- _The exercise_:
Count the lines in the data that contain the string "height", matching case exactly. Give only the number.

Data entries
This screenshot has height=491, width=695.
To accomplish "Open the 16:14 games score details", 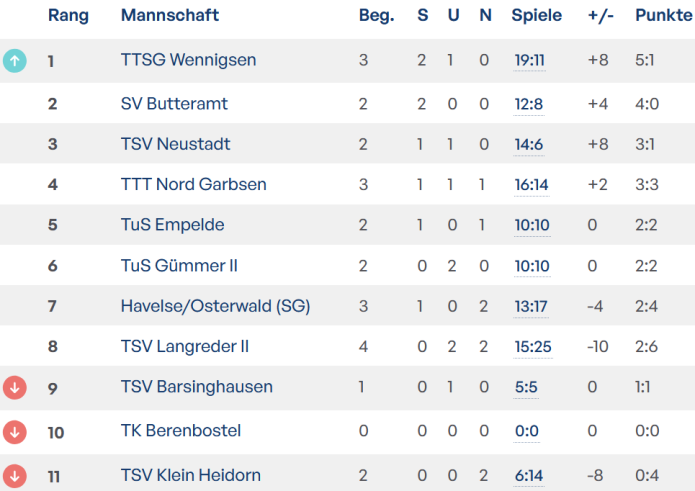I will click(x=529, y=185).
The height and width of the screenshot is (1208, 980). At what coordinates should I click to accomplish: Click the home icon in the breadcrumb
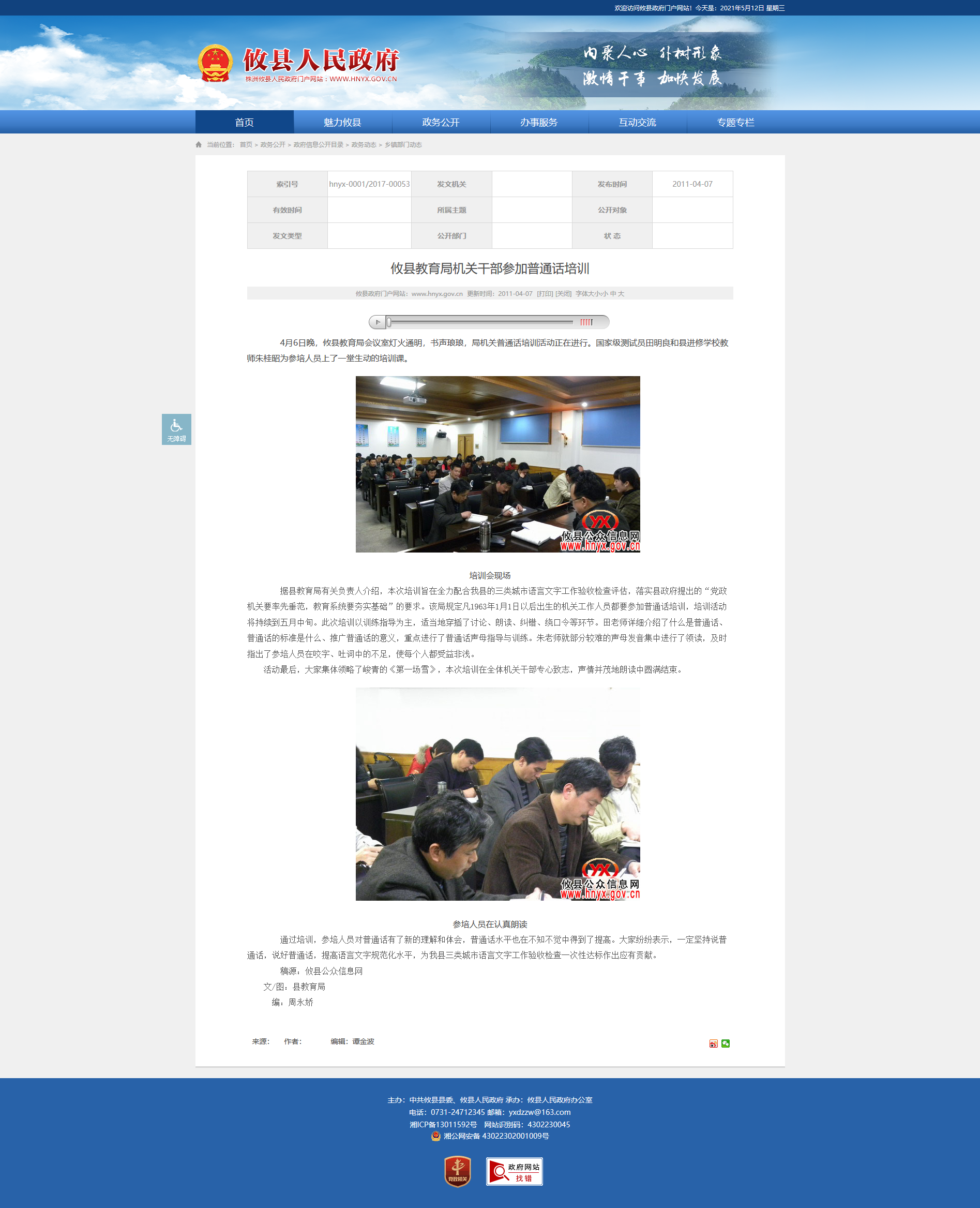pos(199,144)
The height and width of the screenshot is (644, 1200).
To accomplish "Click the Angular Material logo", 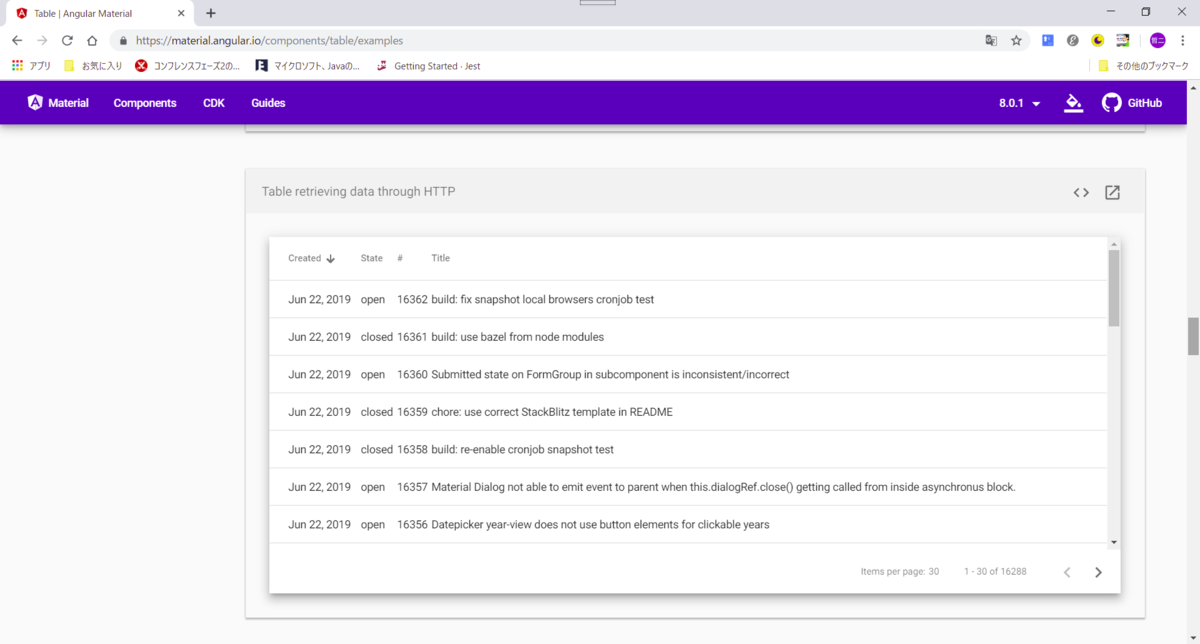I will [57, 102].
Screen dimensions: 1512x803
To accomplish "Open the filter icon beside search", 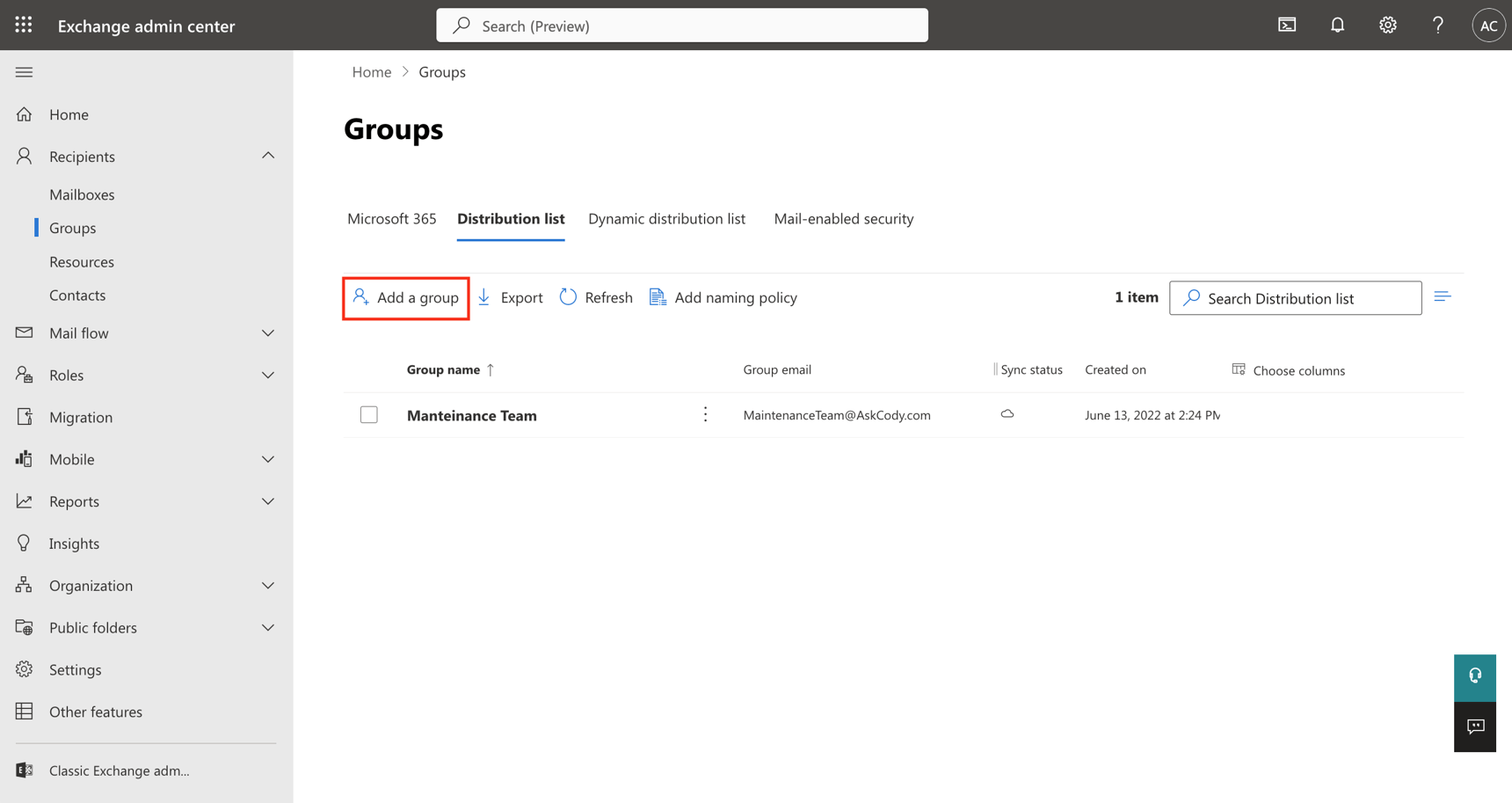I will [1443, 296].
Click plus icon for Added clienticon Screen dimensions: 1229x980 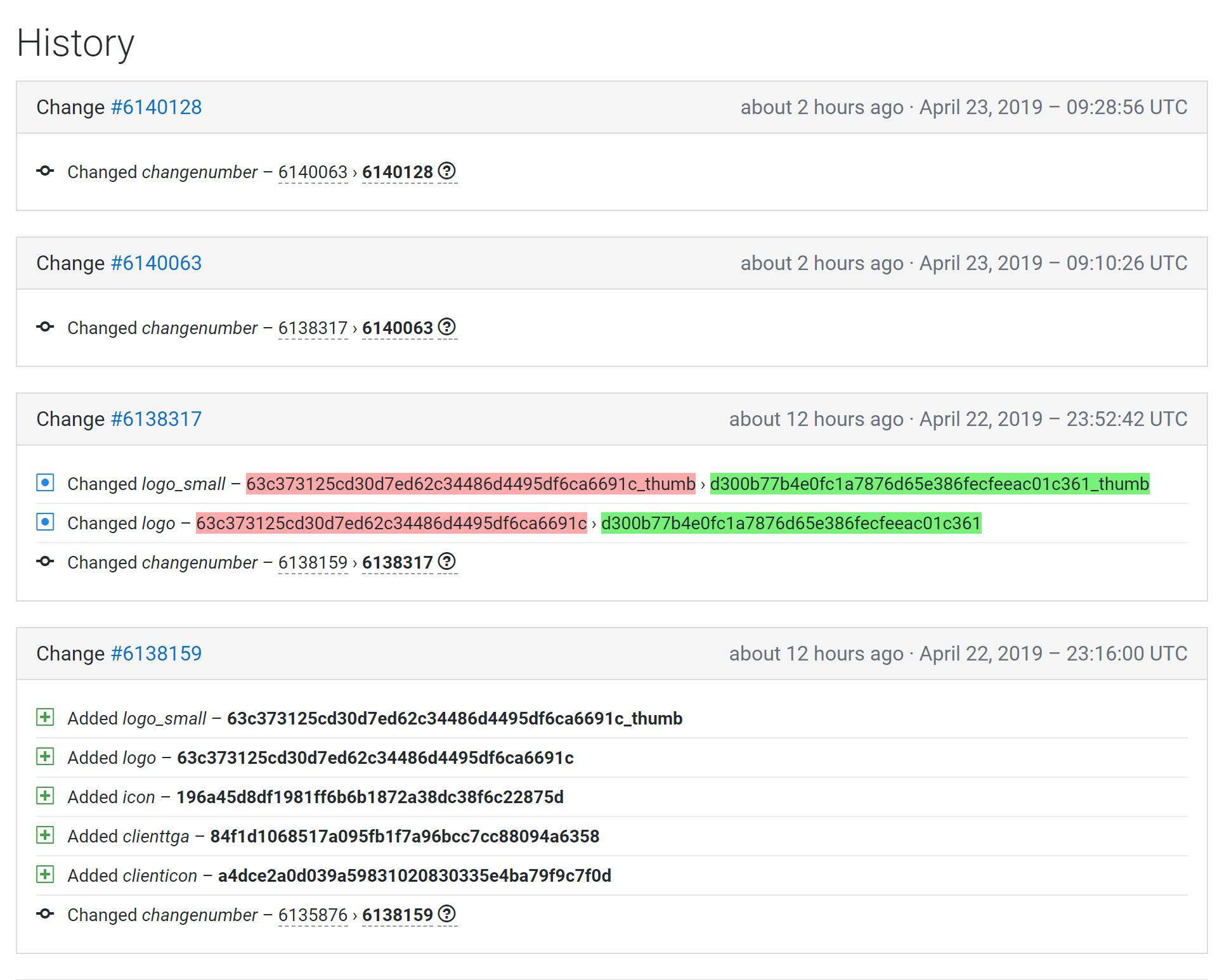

- _Solution for this task_:
3